**What is being asked:**
Update the entries below by replacing every instance of "icon" with "symbol", keeping everything else the same.

**Dataset records:**
>>

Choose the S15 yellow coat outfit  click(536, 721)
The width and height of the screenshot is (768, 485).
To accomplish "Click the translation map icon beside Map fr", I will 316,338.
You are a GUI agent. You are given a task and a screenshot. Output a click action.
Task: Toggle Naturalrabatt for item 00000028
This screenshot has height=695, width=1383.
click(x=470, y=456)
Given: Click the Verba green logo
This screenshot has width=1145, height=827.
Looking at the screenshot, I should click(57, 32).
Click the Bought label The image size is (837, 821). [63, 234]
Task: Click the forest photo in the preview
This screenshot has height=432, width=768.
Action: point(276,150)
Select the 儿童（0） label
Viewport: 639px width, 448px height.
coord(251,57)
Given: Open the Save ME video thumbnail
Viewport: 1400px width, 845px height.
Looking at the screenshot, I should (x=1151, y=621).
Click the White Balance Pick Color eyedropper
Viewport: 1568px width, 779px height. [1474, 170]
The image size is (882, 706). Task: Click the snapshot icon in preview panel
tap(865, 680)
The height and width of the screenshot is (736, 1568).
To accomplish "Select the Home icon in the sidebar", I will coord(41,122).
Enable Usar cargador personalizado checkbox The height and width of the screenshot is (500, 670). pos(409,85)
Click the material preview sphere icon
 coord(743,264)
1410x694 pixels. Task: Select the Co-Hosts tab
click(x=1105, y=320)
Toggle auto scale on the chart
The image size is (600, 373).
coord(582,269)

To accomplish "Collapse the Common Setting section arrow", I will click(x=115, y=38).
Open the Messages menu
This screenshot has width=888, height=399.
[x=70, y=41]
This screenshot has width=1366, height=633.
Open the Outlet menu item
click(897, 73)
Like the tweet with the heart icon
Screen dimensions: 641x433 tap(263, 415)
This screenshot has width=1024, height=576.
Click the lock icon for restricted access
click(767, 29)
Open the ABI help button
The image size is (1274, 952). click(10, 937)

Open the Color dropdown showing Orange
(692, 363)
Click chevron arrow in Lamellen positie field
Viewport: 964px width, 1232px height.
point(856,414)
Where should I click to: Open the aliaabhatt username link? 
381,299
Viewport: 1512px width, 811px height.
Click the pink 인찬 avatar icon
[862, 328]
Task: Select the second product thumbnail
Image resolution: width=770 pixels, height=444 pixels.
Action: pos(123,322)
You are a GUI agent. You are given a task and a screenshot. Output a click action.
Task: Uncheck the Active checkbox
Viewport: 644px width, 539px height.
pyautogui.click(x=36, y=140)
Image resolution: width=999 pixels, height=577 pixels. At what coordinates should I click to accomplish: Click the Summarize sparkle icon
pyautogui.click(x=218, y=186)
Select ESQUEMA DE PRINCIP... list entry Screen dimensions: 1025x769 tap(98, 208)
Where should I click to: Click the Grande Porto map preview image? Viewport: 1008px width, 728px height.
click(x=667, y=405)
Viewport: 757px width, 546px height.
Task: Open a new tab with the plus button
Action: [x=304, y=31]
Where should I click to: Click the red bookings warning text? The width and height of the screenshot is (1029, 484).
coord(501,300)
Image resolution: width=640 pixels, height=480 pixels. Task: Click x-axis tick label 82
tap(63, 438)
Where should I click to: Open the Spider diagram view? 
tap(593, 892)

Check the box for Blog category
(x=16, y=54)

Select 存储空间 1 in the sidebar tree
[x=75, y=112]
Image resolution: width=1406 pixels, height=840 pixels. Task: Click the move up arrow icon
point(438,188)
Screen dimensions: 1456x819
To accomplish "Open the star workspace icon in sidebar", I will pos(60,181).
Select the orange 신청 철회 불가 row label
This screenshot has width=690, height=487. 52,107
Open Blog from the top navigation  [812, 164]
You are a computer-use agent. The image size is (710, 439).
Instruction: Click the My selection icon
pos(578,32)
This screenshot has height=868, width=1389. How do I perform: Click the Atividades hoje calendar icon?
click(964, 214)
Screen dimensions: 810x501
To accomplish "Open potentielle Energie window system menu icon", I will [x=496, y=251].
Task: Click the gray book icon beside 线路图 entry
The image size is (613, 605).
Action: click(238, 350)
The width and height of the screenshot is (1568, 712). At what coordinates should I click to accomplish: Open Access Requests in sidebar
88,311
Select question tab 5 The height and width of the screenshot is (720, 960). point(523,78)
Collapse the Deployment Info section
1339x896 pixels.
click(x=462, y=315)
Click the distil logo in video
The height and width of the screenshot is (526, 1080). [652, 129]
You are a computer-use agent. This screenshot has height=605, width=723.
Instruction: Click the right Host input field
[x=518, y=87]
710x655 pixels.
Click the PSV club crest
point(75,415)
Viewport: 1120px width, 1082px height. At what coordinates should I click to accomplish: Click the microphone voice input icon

<<

**Problem solution:**
Choose the S15 yellow coat outfit  click(536, 721)
The width and height of the screenshot is (768, 485).
To accomplish "Click the translation map symbol beside Map fr", I will 316,338.
You are a GUI agent. You are given a task and a screenshot. Output a click action.
Task: Toggle Naturalrabatt for item 00000028
This screenshot has height=695, width=1383.
click(x=470, y=456)
Given: Click the Verba green logo
This screenshot has width=1145, height=827.
Looking at the screenshot, I should click(57, 32).
Click the Bought label The image size is (837, 821). [63, 234]
Task: Click the forest photo in the preview
This screenshot has height=432, width=768.
Action: point(276,150)
Select the 儿童（0） label
Viewport: 639px width, 448px height.
coord(251,57)
Given: Open the Save ME video thumbnail
Viewport: 1400px width, 845px height.
Looking at the screenshot, I should (x=1151, y=621).
Click the White Balance Pick Color eyedropper
Viewport: 1568px width, 779px height. [1474, 170]
The image size is (882, 706). Task: Click the snapshot symbol in preview panel
tap(865, 680)
The height and width of the screenshot is (736, 1568).
To accomplish "Select the Home symbol in the sidebar", I will coord(41,122).
Enable Usar cargador personalizado checkbox The height and width of the screenshot is (500, 670). pos(409,85)
Click the material preview sphere symbol
 coord(743,264)
1410x694 pixels. Task: Select the Co-Hosts tab
click(x=1105, y=320)
Toggle auto scale on the chart
The image size is (600, 373).
coord(582,269)

To accomplish "Collapse the Common Setting section arrow", I will click(x=115, y=38).
Open the Messages menu
This screenshot has width=888, height=399.
[x=70, y=41]
This screenshot has width=1366, height=633.
Open the Outlet menu item
click(897, 73)
Like the tweet with the heart symbol
Screen dimensions: 641x433 tap(263, 415)
This screenshot has width=1024, height=576.
Click the lock symbol for restricted access
click(767, 29)
Open the ABI help button
The image size is (1274, 952). click(10, 937)

Open the Color dropdown showing Orange
(692, 363)
Click chevron arrow in Lamellen positie field
Viewport: 964px width, 1232px height.
point(856,414)
Where should I click to: Open the aliaabhatt username link? 
381,299
Viewport: 1512px width, 811px height.
Click the pink 인찬 avatar symbol
[862, 328]
Task: Select the second product thumbnail
Image resolution: width=770 pixels, height=444 pixels.
Action: pos(123,322)
You are a GUI agent. You are given a task and a screenshot. Output a click action.
Task: Uncheck the Active checkbox
Viewport: 644px width, 539px height.
pyautogui.click(x=36, y=140)
Image resolution: width=999 pixels, height=577 pixels. At what coordinates should I click to accomplish: Click the Summarize sparkle symbol
pyautogui.click(x=218, y=186)
Select ESQUEMA DE PRINCIP... list entry Screen dimensions: 1025x769 tap(98, 208)
Where should I click to: Click the Grande Porto map preview image? Viewport: 1008px width, 728px height.
click(x=667, y=405)
Viewport: 757px width, 546px height.
Task: Open a new tab with the plus button
Action: [x=304, y=31]
Where should I click to: Click the red bookings warning text? The width and height of the screenshot is (1029, 484).
coord(501,300)
Image resolution: width=640 pixels, height=480 pixels. Task: Click x-axis tick label 82
tap(63, 438)
Where should I click to: Open the Spider diagram view? 
tap(593, 892)

Check the box for Blog category
(x=16, y=54)

Select 存储空间 1 in the sidebar tree
[x=75, y=112]
Image resolution: width=1406 pixels, height=840 pixels. Task: Click the move up arrow symbol
point(438,188)
Screen dimensions: 1456x819
To accomplish "Open the star workspace symbol in sidebar", I will pos(60,181).
Select the orange 신청 철회 불가 row label
This screenshot has width=690, height=487. 52,107
Open Blog from the top navigation  [812, 164]
You are a computer-use agent. The image size is (710, 439).
Instruction: Click the My selection symbol
pos(578,32)
This screenshot has height=868, width=1389. How do I perform: Click the Atividades hoje calendar symbol?
click(964, 214)
Screen dimensions: 810x501
To accomplish "Open potentielle Energie window system menu symbol", I will [x=496, y=251].
Task: Click the gray book symbol beside 线路图 entry
The image size is (613, 605).
Action: click(238, 350)
The width and height of the screenshot is (1568, 712). At what coordinates should I click to accomplish: Open Access Requests in sidebar
88,311
Select question tab 5 The height and width of the screenshot is (720, 960). point(523,78)
Collapse the Deployment Info section
1339x896 pixels.
click(x=462, y=315)
Click the distil logo in video
The height and width of the screenshot is (526, 1080). [652, 129]
You are a computer-use agent. This screenshot has height=605, width=723.
Instruction: Click the right Host input field
[x=518, y=87]
710x655 pixels.
Click the PSV club crest
point(75,415)
Viewport: 1120px width, 1082px height. At what coordinates should I click to accomplish: Click the microphone voice input symbol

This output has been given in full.